**Exercise directions:**
From the data underneath, reproduce exactly the stretch that begins at the line with "Task: Click the 'Go" and ends after the line with "Task: Click the Çiçeksepeti flower logo".

(Extracted records)
....

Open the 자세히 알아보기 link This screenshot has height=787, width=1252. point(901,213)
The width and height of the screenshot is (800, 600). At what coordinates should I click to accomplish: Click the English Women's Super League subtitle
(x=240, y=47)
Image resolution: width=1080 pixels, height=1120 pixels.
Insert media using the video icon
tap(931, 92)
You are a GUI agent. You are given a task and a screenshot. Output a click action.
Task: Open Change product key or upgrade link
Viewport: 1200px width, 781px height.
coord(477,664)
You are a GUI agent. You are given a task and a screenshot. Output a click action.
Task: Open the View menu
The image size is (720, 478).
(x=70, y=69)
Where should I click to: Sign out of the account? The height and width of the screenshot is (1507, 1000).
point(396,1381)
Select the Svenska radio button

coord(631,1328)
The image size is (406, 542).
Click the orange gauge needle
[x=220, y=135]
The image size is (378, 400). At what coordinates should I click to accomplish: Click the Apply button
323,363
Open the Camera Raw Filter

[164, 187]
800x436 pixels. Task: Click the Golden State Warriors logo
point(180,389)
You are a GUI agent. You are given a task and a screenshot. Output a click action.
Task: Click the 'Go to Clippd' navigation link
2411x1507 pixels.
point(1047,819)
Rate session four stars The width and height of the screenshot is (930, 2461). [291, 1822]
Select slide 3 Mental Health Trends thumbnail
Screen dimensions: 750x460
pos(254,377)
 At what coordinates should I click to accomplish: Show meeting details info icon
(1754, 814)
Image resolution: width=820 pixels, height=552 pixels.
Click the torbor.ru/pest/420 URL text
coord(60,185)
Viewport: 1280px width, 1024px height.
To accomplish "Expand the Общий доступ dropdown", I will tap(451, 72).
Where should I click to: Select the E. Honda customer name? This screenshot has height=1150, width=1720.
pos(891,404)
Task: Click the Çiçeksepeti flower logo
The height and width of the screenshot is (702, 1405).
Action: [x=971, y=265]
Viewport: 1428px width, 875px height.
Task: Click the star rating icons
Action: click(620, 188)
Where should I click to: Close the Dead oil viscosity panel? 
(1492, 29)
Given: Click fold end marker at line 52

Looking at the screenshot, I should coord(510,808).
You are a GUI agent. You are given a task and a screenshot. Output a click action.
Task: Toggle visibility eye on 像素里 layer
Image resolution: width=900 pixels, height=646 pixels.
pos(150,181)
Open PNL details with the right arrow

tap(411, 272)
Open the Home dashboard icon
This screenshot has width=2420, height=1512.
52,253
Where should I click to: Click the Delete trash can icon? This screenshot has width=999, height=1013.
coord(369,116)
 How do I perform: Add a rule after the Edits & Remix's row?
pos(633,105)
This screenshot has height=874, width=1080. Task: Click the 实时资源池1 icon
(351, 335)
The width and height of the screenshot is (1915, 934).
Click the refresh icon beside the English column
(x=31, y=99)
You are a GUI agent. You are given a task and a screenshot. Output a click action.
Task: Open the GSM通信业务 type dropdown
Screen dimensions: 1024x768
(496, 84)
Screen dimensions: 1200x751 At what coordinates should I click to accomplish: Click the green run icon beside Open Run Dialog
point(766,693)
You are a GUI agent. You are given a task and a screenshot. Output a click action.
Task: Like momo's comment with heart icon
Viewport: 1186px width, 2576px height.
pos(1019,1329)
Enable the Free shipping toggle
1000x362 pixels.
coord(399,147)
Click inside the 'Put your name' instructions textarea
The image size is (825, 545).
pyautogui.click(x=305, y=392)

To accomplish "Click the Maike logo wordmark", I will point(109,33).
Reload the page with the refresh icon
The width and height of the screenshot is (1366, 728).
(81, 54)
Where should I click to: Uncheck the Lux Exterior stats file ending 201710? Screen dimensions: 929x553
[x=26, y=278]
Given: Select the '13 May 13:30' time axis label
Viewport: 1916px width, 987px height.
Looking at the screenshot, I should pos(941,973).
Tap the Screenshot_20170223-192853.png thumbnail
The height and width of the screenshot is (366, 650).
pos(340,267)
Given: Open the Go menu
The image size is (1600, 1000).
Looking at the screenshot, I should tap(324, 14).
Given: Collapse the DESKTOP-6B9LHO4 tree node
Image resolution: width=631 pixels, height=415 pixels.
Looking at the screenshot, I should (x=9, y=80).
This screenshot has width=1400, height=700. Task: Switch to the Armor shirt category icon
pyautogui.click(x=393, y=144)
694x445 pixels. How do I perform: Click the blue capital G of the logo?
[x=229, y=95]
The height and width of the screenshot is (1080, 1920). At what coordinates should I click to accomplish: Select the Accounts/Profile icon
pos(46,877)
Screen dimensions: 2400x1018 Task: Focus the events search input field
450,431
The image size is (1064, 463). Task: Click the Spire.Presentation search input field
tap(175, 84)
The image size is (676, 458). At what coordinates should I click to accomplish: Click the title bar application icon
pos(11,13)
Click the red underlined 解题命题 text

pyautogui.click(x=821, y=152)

....

**Exercise result:**
Task: Click the 'Go to Clippd' navigation link
2411x1507 pixels.
point(1047,819)
Rate session four stars The width and height of the screenshot is (930, 2461). [291, 1822]
Select slide 3 Mental Health Trends thumbnail
Screen dimensions: 750x460
pos(254,377)
 At what coordinates should I click to accomplish: Show meeting details info icon
(1754, 814)
Image resolution: width=820 pixels, height=552 pixels.
Click the torbor.ru/pest/420 URL text
coord(60,185)
Viewport: 1280px width, 1024px height.
To accomplish "Expand the Общий доступ dropdown", I will tap(451, 72).
Where should I click to: Select the E. Honda customer name? This screenshot has height=1150, width=1720.
pos(891,404)
Task: Click the Çiçeksepeti flower logo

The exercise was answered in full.